[Your task]: Reproduce all of the records exactly.

[Supplied records]:
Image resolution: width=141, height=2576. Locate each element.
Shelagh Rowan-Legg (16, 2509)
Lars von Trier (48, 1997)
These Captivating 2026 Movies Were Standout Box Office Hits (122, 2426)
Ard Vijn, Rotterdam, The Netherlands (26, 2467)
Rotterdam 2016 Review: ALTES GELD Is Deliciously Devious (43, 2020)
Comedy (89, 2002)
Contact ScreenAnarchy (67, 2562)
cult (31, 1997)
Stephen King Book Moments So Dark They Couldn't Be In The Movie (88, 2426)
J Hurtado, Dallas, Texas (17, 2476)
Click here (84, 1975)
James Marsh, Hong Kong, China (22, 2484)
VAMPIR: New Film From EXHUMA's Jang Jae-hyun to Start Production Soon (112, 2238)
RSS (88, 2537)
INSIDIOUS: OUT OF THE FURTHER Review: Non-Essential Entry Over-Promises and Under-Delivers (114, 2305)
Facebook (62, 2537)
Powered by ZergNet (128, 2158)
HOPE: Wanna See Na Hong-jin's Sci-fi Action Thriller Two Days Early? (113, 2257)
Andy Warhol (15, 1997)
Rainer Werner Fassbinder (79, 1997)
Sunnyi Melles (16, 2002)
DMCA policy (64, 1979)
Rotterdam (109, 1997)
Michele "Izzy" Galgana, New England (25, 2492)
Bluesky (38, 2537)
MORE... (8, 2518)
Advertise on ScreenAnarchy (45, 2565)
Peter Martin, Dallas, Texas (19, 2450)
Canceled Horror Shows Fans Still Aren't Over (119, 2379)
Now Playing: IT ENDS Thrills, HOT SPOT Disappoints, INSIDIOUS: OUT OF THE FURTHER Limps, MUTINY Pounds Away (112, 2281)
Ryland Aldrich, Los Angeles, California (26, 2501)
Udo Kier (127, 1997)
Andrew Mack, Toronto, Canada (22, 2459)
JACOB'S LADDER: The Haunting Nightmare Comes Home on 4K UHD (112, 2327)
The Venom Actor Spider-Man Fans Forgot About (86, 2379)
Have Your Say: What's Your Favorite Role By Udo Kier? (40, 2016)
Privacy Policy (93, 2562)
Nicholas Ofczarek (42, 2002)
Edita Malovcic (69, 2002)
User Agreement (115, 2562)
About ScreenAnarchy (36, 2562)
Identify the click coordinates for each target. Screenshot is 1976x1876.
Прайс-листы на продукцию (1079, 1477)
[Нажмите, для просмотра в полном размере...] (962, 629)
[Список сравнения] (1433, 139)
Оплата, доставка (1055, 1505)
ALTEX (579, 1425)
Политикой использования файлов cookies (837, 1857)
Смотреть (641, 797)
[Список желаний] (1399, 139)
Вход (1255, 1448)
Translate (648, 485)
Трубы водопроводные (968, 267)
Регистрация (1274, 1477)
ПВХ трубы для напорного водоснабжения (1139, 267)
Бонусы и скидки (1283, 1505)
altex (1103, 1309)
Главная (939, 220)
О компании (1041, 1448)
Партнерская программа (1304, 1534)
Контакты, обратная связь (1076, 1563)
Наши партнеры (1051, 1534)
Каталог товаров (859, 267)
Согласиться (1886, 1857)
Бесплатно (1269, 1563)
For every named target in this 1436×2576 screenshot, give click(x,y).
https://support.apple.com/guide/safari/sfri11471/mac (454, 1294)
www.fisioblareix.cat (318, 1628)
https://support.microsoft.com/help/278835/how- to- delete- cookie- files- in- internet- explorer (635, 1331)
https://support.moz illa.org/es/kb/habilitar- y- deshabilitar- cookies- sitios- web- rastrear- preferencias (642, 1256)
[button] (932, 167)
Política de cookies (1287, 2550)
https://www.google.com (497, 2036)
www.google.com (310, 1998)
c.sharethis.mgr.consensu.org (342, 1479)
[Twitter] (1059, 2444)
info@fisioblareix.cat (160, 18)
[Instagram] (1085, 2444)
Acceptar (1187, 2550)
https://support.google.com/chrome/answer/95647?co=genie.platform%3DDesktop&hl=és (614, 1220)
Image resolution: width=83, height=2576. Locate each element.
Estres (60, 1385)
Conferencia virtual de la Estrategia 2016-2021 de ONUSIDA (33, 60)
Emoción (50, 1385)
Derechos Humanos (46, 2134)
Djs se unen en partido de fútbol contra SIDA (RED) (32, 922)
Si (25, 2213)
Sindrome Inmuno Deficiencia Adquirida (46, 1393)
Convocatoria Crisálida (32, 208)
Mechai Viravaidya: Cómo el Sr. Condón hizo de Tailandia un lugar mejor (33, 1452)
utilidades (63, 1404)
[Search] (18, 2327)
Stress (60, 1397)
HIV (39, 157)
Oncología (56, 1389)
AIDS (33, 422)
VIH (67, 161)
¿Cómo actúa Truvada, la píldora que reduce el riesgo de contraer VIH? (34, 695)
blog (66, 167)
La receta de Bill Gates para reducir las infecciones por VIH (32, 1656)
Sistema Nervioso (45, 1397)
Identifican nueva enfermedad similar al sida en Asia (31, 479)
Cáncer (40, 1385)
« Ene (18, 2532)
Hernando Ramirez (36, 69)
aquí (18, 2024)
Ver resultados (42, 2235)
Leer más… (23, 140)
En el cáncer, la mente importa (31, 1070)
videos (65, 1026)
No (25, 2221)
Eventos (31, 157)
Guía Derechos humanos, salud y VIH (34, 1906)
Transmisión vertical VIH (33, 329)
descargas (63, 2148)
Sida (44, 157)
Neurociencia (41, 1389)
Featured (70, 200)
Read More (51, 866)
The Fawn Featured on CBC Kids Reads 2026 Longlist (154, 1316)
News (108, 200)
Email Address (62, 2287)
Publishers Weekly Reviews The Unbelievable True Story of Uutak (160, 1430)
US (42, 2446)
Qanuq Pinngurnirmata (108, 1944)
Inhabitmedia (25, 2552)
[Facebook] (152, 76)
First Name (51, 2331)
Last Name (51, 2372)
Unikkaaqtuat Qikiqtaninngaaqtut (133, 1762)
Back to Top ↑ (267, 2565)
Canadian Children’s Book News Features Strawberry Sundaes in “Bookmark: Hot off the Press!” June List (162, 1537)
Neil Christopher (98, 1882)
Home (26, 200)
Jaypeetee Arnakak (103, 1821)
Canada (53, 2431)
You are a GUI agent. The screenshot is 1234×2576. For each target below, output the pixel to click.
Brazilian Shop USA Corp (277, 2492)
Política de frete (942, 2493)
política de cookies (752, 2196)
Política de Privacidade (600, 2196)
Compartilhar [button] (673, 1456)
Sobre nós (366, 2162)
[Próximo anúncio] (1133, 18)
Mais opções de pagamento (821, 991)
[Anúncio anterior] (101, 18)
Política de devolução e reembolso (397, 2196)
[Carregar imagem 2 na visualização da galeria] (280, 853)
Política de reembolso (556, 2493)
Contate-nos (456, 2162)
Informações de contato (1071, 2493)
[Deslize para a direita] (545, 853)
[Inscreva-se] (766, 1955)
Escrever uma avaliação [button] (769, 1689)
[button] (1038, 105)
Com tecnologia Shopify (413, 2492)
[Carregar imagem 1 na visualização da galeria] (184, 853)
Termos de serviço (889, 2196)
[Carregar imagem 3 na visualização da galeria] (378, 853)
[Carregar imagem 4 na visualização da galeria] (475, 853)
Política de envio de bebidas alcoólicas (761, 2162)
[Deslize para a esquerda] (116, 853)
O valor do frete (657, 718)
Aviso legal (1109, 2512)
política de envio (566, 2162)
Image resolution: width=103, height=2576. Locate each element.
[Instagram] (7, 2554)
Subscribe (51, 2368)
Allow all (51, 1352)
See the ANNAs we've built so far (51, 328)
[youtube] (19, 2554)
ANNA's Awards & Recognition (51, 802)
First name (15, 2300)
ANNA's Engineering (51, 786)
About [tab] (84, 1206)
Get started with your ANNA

[Task result]:
Image resolution: width=141, height=2576. Locate each element.
Shelagh Rowan-Legg (16, 2509)
Lars von Trier (48, 1997)
These Captivating 2026 Movies Were Standout Box Office Hits (122, 2426)
Ard Vijn, Rotterdam, The Netherlands (26, 2467)
Rotterdam 2016 Review: ALTES GELD Is Deliciously Devious (43, 2020)
Comedy (89, 2002)
Contact ScreenAnarchy (67, 2562)
cult (31, 1997)
Stephen King Book Moments So Dark They Couldn't Be In The Movie (88, 2426)
J Hurtado, Dallas, Texas (17, 2476)
Click here (84, 1975)
James Marsh, Hong Kong, China (22, 2484)
VAMPIR: New Film From EXHUMA's Jang Jae-hyun to Start Production Soon (112, 2238)
RSS (88, 2537)
INSIDIOUS: OUT OF THE FURTHER Review: Non-Essential Entry Over-Promises and Under-Delivers (114, 2305)
Facebook (62, 2537)
Powered by ZergNet (128, 2158)
HOPE: Wanna See Na Hong-jin's Sci-fi Action Thriller Two Days Early? (113, 2257)
Andy Warhol (15, 1997)
Rainer Werner Fassbinder (79, 1997)
Sunnyi Melles (16, 2002)
DMCA policy (64, 1979)
Rotterdam (109, 1997)
Michele "Izzy" Galgana, New England (25, 2492)
Bluesky (38, 2537)
MORE... (8, 2518)
Advertise on ScreenAnarchy (45, 2565)
Peter Martin, Dallas, Texas (19, 2450)
Canceled Horror Shows Fans Still Aren't Over (119, 2379)
Now Playing: IT ENDS Thrills, HOT SPOT Disappoints, INSIDIOUS: OUT OF THE FURTHER Limps, MUTINY Pounds Away (112, 2281)
Ryland Aldrich, Los Angeles, California (26, 2501)
Udo Kier (127, 1997)
Andrew Mack, Toronto, Canada (22, 2459)
JACOB'S LADDER: The Haunting Nightmare Comes Home on 4K UHD (112, 2327)
The Venom Actor Spider-Man Fans Forgot About (86, 2379)
Have Your Say: What's Your Favorite Role By Udo Kier? (40, 2016)
Privacy Policy (93, 2562)
Nicholas Ofczarek (42, 2002)
Edita Malovcic (69, 2002)
User Agreement (115, 2562)
About ScreenAnarchy (36, 2562)
Identify the click coordinates for each target. Screenshot is 1976x1876.
Прайс-листы на продукцию (1079, 1477)
[Нажмите, для просмотра в полном размере...] (962, 629)
[Список сравнения] (1433, 139)
Оплата, доставка (1055, 1505)
ALTEX (579, 1425)
Политикой использования файлов cookies (837, 1857)
Смотреть (641, 797)
[Список желаний] (1399, 139)
Вход (1255, 1448)
Translate (648, 485)
Трубы водопроводные (968, 267)
Регистрация (1274, 1477)
ПВХ трубы для напорного водоснабжения (1139, 267)
Бонусы и скидки (1283, 1505)
altex (1103, 1309)
Главная (939, 220)
О компании (1041, 1448)
Партнерская программа (1304, 1534)
Контакты, обратная связь (1076, 1563)
Наши партнеры (1051, 1534)
Каталог товаров (859, 267)
Согласиться (1886, 1857)
Бесплатно (1269, 1563)
For every named target in this 1436×2576 screenshot, give click(x,y).
https://support.apple.com/guide/safari/sfri11471/mac (454, 1294)
www.fisioblareix.cat (318, 1628)
https://support.microsoft.com/help/278835/how- to- delete- cookie- files- in- internet- explorer (635, 1331)
https://support.moz illa.org/es/kb/habilitar- y- deshabilitar- cookies- sitios- web- rastrear- preferencias (642, 1256)
[button] (932, 167)
Política de cookies (1287, 2550)
https://www.google.com (497, 2036)
www.google.com (310, 1998)
c.sharethis.mgr.consensu.org (342, 1479)
[Twitter] (1059, 2444)
info@fisioblareix.cat (160, 18)
[Instagram] (1085, 2444)
Acceptar (1187, 2550)
https://support.google.com/chrome/answer/95647?co=genie.platform%3DDesktop&hl=és (614, 1220)
Image resolution: width=83, height=2576. Locate each element.
Estres (60, 1385)
Conferencia virtual de la Estrategia 2016-2021 de ONUSIDA (33, 60)
Emoción (50, 1385)
Derechos Humanos (46, 2134)
Djs se unen en partido de fútbol contra SIDA (RED) (32, 922)
Si (25, 2213)
Sindrome Inmuno Deficiencia Adquirida (46, 1393)
Convocatoria Crisálida (32, 208)
Mechai Viravaidya: Cómo el Sr. Condón hizo de Tailandia un lugar mejor (33, 1452)
utilidades (63, 1404)
[Search] (18, 2327)
Stress (60, 1397)
HIV (39, 157)
Oncología (56, 1389)
AIDS (33, 422)
VIH (67, 161)
¿Cómo actúa Truvada, la píldora que reduce el riesgo de contraer VIH? (34, 695)
blog (66, 167)
La receta de Bill Gates para reducir las infecciones por VIH (32, 1656)
Sistema Nervioso (45, 1397)
Identifican nueva enfermedad similar al sida en Asia (31, 479)
Cáncer (40, 1385)
« Ene (18, 2532)
Hernando Ramirez (36, 69)
aquí (18, 2024)
Ver resultados (42, 2235)
Leer más… (23, 140)
En el cáncer, la mente importa (31, 1070)
videos (65, 1026)
No (25, 2221)
Eventos (31, 157)
Guía Derechos humanos, salud y VIH (34, 1906)
Transmisión vertical VIH (33, 329)
descargas (63, 2148)
Sida (44, 157)
Neurociencia (41, 1389)
Featured (70, 200)
Read More (51, 866)
The Fawn Featured on CBC Kids Reads 2026 Longlist (154, 1316)
News (108, 200)
Email Address (62, 2287)
Publishers Weekly Reviews The Unbelievable True Story of Uutak (160, 1430)
US (42, 2446)
Qanuq Pinngurnirmata (108, 1944)
Inhabitmedia (25, 2552)
[Facebook] (152, 76)
First Name (51, 2331)
Last Name (51, 2372)
Unikkaaqtuat Qikiqtaninngaaqtut (133, 1762)
Back to Top ↑ (267, 2565)
Canadian Children’s Book News Features Strawberry Sundaes in “Bookmark: Hot off the Press!” June List (162, 1537)
Neil Christopher (98, 1882)
Home (26, 200)
Jaypeetee Arnakak (103, 1821)
Canada (53, 2431)
You are a GUI agent. The screenshot is 1234×2576. For each target below, output the pixel to click.
Brazilian Shop USA Corp (277, 2492)
Política de frete (942, 2493)
política de cookies (752, 2196)
Política de Privacidade (600, 2196)
Compartilhar [button] (673, 1456)
Sobre nós (366, 2162)
[Próximo anúncio] (1133, 18)
Mais opções de pagamento (821, 991)
[Anúncio anterior] (101, 18)
Política de devolução e reembolso (397, 2196)
[Carregar imagem 2 na visualização da galeria] (280, 853)
Política de reembolso (556, 2493)
Contate-nos (456, 2162)
Informações de contato (1071, 2493)
[Deslize para a direita] (545, 853)
[Inscreva-se] (766, 1955)
Escrever uma avaliação [button] (769, 1689)
[button] (1038, 105)
Com tecnologia Shopify (413, 2492)
[Carregar imagem 1 na visualização da galeria] (184, 853)
Termos de serviço (889, 2196)
[Carregar imagem 3 na visualização da galeria] (378, 853)
[Carregar imagem 4 na visualização da galeria] (475, 853)
Política de envio de bebidas alcoólicas (761, 2162)
[Deslize para a esquerda] (116, 853)
O valor do frete (657, 718)
Aviso legal (1109, 2512)
política de envio (566, 2162)
Image resolution: width=103, height=2576. Locate each element.
[Instagram] (7, 2554)
Subscribe (51, 2368)
Allow all (51, 1352)
See the ANNAs we've built so far (51, 328)
[youtube] (19, 2554)
ANNA's Awards & Recognition (51, 802)
First name (15, 2300)
ANNA's Engineering (51, 786)
About [tab] (84, 1206)
Get started with your ANNA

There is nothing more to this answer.